··· MATERIAL PROVIDED

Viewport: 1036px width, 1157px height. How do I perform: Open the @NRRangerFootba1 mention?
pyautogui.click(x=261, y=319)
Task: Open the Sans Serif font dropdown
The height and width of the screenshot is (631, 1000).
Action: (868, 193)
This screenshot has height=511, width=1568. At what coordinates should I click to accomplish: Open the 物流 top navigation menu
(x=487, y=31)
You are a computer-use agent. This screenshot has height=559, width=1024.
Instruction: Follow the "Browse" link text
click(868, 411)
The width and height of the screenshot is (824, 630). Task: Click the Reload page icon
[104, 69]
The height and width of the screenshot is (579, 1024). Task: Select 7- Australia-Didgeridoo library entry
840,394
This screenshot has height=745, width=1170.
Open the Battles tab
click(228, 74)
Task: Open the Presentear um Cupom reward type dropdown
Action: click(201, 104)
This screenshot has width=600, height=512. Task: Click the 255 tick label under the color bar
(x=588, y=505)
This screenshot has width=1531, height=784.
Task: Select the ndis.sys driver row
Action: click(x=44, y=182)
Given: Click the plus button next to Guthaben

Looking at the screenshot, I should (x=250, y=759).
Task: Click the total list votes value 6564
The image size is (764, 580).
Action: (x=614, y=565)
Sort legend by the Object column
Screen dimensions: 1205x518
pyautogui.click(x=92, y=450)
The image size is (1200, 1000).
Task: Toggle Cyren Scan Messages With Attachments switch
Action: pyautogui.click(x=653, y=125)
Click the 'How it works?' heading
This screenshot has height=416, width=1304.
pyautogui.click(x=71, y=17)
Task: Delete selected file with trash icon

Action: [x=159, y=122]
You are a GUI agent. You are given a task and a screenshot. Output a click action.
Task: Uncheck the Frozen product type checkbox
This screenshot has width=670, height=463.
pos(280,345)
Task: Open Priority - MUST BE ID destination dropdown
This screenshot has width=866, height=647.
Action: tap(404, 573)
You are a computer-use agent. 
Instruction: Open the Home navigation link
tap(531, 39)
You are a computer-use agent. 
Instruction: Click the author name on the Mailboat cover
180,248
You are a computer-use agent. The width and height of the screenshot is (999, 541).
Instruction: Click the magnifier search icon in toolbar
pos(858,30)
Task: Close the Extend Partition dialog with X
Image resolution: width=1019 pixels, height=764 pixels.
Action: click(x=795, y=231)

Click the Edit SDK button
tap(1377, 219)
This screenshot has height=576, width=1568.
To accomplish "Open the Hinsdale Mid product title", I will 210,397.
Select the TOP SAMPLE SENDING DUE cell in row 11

······

Please copy every line from the entries that includes the word "computer".

You are a computer-use agent. This screenshot has height=559, width=1024.
You are a computer-use agent. 
You are a computer-use agent. 
You are a computer-use agent. The width and height of the screenshot is (999, 541).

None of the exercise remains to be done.